# Blonde or Brown? Which do you think? **Better pictures added (Post No.21)**



## ShesAFoxyLady (Sep 23, 2008)

Ok, I've been toying with the idea of going back to brunette but I'm not completely convinced and I certainly won't do it until I'm 100% (or at least 99%) sure! 

I do like my hair blonde & it wouldn't cope with being bleached again, so if I do ever go brunette again - I have to be pretty sure that I'll like/suit it as I'll be stuck with it for quite a while!!

I've done a quick photoshop of me as I am now - the platinum blonde - and roughly how I would look as a brunette. What do you think - would I regret it??

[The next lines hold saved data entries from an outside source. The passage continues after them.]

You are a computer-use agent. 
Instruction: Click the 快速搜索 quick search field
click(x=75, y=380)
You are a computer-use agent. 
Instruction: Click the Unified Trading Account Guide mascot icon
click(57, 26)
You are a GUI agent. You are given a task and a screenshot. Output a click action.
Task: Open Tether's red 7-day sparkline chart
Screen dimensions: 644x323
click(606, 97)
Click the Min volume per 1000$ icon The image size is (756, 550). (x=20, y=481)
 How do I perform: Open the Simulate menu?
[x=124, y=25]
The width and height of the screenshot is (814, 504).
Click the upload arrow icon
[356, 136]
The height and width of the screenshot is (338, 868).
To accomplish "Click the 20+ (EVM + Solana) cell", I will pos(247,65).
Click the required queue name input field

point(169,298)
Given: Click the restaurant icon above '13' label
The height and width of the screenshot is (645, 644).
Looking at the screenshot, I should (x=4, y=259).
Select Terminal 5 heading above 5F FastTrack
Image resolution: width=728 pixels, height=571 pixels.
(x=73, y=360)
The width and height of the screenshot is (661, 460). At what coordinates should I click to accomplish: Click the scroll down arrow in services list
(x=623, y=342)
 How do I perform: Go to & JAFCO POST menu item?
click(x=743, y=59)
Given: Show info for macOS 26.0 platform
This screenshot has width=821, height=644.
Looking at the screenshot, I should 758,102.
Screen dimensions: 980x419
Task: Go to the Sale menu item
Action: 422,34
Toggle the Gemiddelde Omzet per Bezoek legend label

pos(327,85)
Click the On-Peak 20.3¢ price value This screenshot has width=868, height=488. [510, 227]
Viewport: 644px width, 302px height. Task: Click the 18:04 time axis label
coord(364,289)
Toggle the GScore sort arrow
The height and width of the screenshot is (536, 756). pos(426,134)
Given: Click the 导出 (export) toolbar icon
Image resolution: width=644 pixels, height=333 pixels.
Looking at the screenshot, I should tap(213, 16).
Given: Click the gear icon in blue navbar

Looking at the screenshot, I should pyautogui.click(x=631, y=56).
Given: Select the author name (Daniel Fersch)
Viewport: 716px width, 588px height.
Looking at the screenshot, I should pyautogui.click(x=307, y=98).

(Please excuse the v.quick photoshop)

**** ETA : better pictures added below - POST No. 21 ****


----------



## rosenbud (Sep 23, 2008)

*Re: Blonde or Brown? Which do you think?*

You look stunning either blonde or brunette!

I would probably go with the Brown (is this your natural colour?), on a practical note it will be easier to maintain and you can always add some highlights later on.


----------



## makeupNdesign (Sep 23, 2008)

*Re: Blonde or Brown? Which do you think?*

I vote for brown too although you are gorgeous as a blonde. I'm not much help am I, lol? But from a maintenance standpoint, I agree with Rosenbud.


----------



## addictedtomac85 (Sep 23, 2008)

*Re: Blonde or Brown? Which do you think?*

I also like the brown better. I think it suits your skin tone better.


----------



## Carlyx (Sep 23, 2008)

*Re: Blonde or Brown? Which do you think?*

Hmm such a hard decision but I'm going to say brown.


----------



## MACLovin (Sep 23, 2008)

*Re: Blonde or Brown? Which do you think?*

You look great with both! But I think it would look really nice somewhere inbetween, maybe? Perhaps something like this? 
	

	
	
		
		

		
		
	


	










But if I had to choose between the 2, I think the brunette look suits you best.


----------



## Lyssah (Sep 23, 2008)

*Re: Blonde or Brown? Which do you think?*

I personallly think the blonde makes your eyes stand out.. but I can see what everyone is saying about the brown hair flattering you skin... I guess it depends on which feature you'd like to accentuate.


----------



## M.A.C. head. (Sep 23, 2008)

*Re: Blonde or Brown? Which do you think?*

Brown! 

Especially for the fall!


----------



## Zantedge (Sep 23, 2008)

*Re: Blonde or Brown? Which do you think?*

I think the brown looks better. Blonde would look good, just not that particular shade...


----------



## Nox (Sep 23, 2008)

*Re: Blonde or Brown? Which do you think?*

Brunette!  It's gorgeous on you.


----------



## yodagirl (Sep 23, 2008)

*Re: Blonde or Brown? Which do you think?*

You look stunning with both colors, but I'm definately gonna vote for the brown


----------



## Korms (Sep 23, 2008)

*Re: Blonde or Brown? Which do you think?*

You can pull off either.  The blonde makes you look younger but the brown is incredibly sophisticated.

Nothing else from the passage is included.